“Combined Destinies: Whites Sharing Grief About Racism”

Posted April 1st, 2013 by
Category: Living consequences, Repair and reparations Tags: ,

Combined Destinies: Whites Sharing Grief About RacismThis post is about Combined Destinies: Whites Sharing Grief About Racism (2013), a new book we haven’t read yet at the Tracing Center, but which we learned about this weekend from author Sharon Morgan and which we’re eager to get our hands on.

(Sharon, for those who don’t know, is co-author, along with Tom DeWolf, of Gather at the Table: The Healing Journey of a Daughter of Slavery and a Son of the Slave Trade.)

Combined Destinies, edited by Ann Todd Jealous and Caroline Haskell, is an anthology exploring the impact of racism on the lives of white people.
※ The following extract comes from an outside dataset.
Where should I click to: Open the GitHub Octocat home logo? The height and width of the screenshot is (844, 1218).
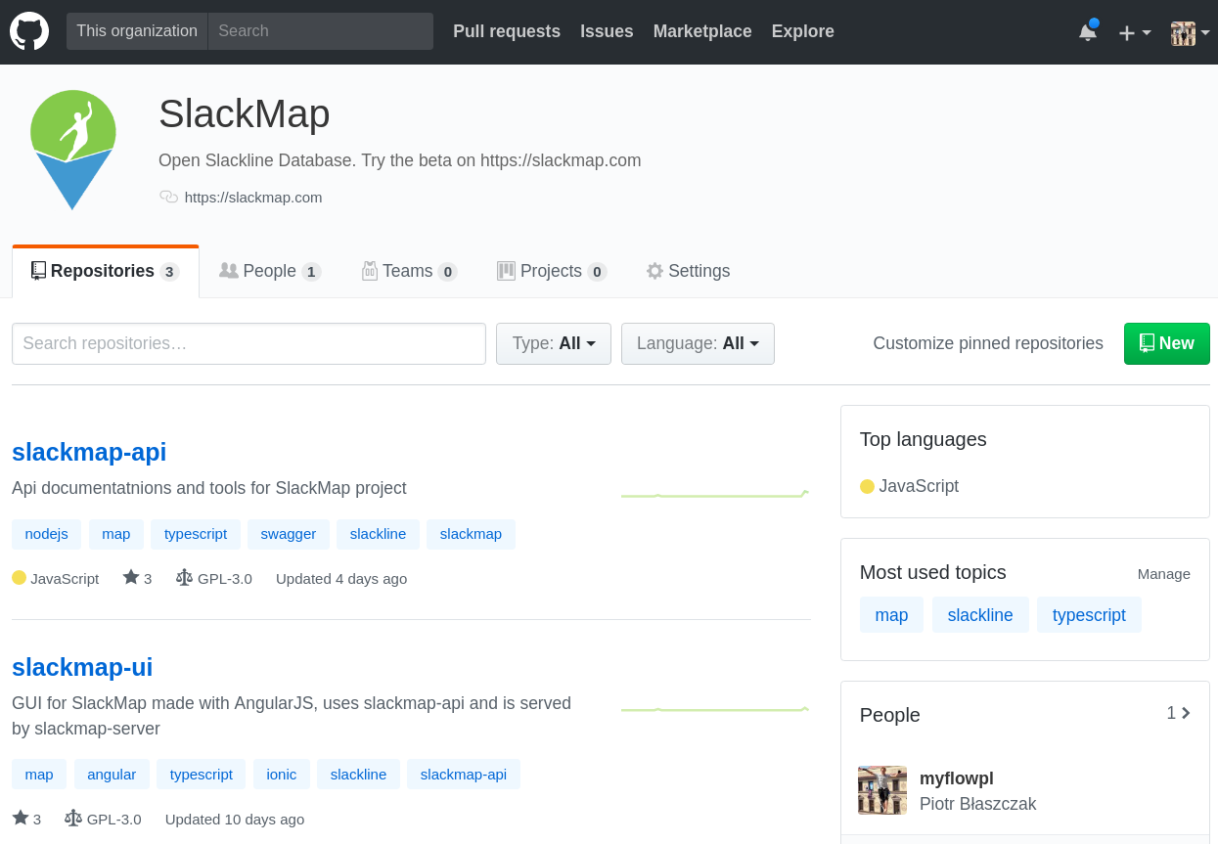coord(29,31)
The authors, both psychotherapists with experience facilitating dialogue on race, seek to begin a conversation about the impact on white people of the racist ideology created by their ancestors, in order to advance anti-oppression work and to contribute to individual and societal healing.

The book’s chapters focus on issues such as guilt, shame, and silence in the lives of white Americans, and are written for a wide audience, including lay people as well as counselors and mental health professionals. The chapters include the words of white people telling their own stories, often for the very first time.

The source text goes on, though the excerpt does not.